“I am the youngest son of a marquess,” answered the youth, “a barber by trade, and affianced to the daughter of the King of Castille.”

Then the princess stepped forward and explained everything to the king, who was so interested with what he heard, that the princess and the barber had to tell the tale over and over again to him. Then he said—

“I have been shaved by the King of Castille’s daughter, and I have courted his barber. I will not be again deceived. They shall now be man and wife for ever.”

This was the wise King of Leon.

THE COBBLER OF BURGOS.

Not far from the Garden of the Widows, in Burgos, lived a cobbler who was so poor that he had not even smiled for many years.

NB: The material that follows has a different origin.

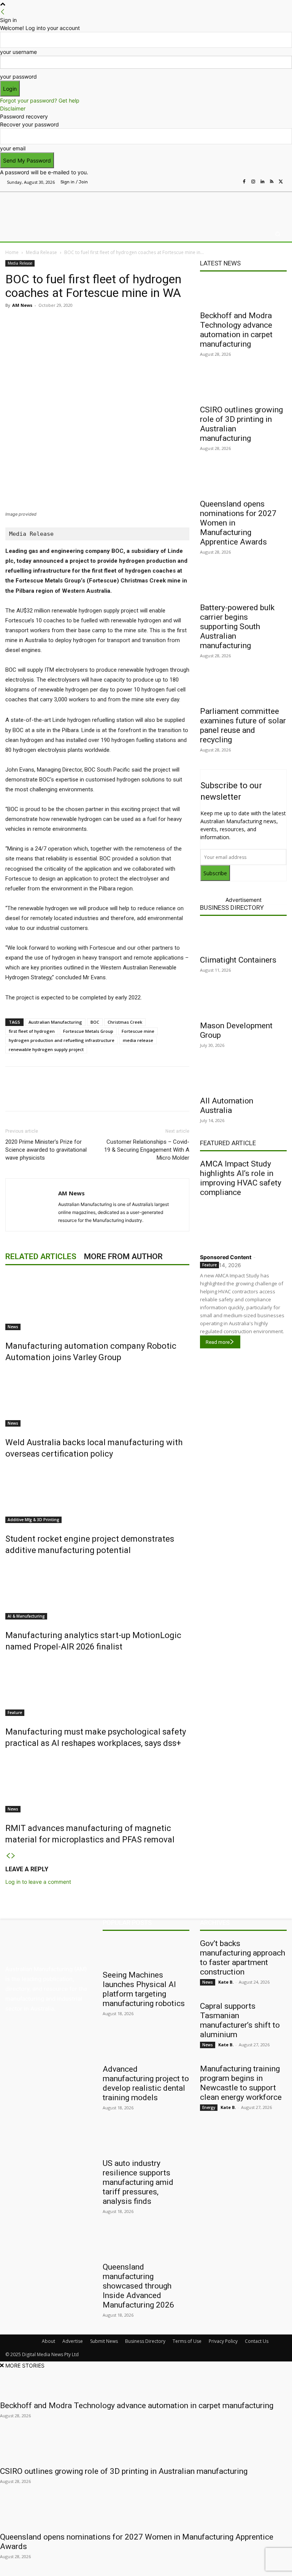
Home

Every day he saw the widow ladies pass his small shop on the way to and from the garden; but in their bereavement it would not have been considered correct for them to have bestowed a glance on him, and they required all the money they could scrape together, after making ample provision for their comfort—which, as ladies, they did not neglect—to pay for Masses for the repose of the souls of their husbands, according to the doctrines of the faith which was pinned on to them in childhood.

The priests, however, would sometimes bestow their blessing on Sancho the cobbler; but beyond words he got nothing from the comforters of the widows and of the orphans.

Some of the great families would have their boots soled by him; but being very great and rich people, they demanded long credit, so that he was heard to say that a rich man’s money was almost as scarce as virtue.